MetricSign
Start free
Data Observability7 min·

dbt Monitoring: What 'Job Succeeded' Doesn't Tell You

Every model in your dbt job ran successfully. The Power BI dashboard is serving last week's numbers. The failure happened between 'model succeeded' and 'data correct'.

Why 'job succeeded' is not the same as 'data correct'

A dbt job completes and the status shows Succeeded. Every model in the run executed without raising an exception. What that means, precisely: the SQL compiled, the queries ran against the warehouse, and no model failed with a fatal error.

What it does not mean: that the output tables contain the correct data, have the expected row counts, include all expected columns, or were produced within the freshness window your downstream BI users expect.

The gap is structural. dbt is a transformation tool — it executes SQL and runs tests you define. It reports on the execution. It does not independently verify that the output matches business expectations unless you wrote tests that check for exactly that. And tests are the part most teams write too few of, too late, and stop maintaining when the data changes.

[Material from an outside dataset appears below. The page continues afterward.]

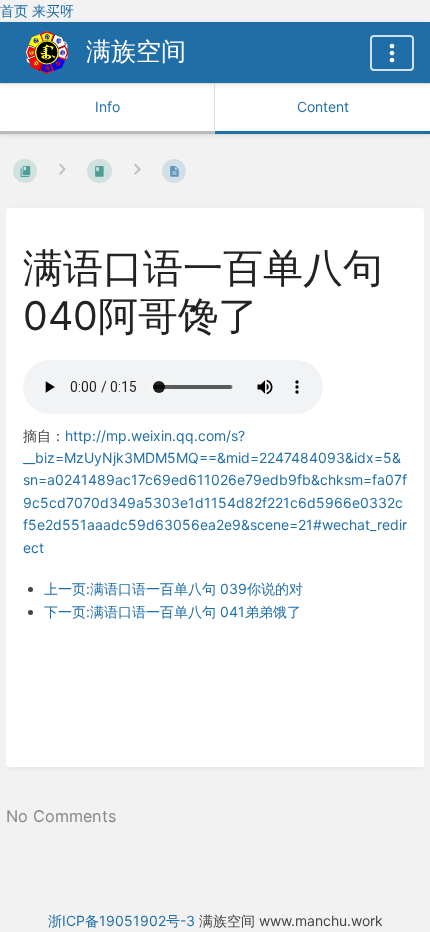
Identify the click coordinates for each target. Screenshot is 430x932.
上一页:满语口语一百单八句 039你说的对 (173, 588)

The most common failure mode: a source table changes a column name or data type. The dbt model that reads from it runs without a compilation error because the column is referenced in a SELECT * or a flexible reference pattern. The model 'succeeds' and writes a result set that is missing the renamed column, has a type mismatch in an aggregation, or silently drops rows due to a JOIN that no longer matches. Everything downstream — including Power BI — loads the result and reports success.

Effective dbt monitoring requires more than watching job status. A data observability platform sits above the dbt run and watches the output: row counts, column schemas, freshness, and the connection between dbt models and downstream BI consumption.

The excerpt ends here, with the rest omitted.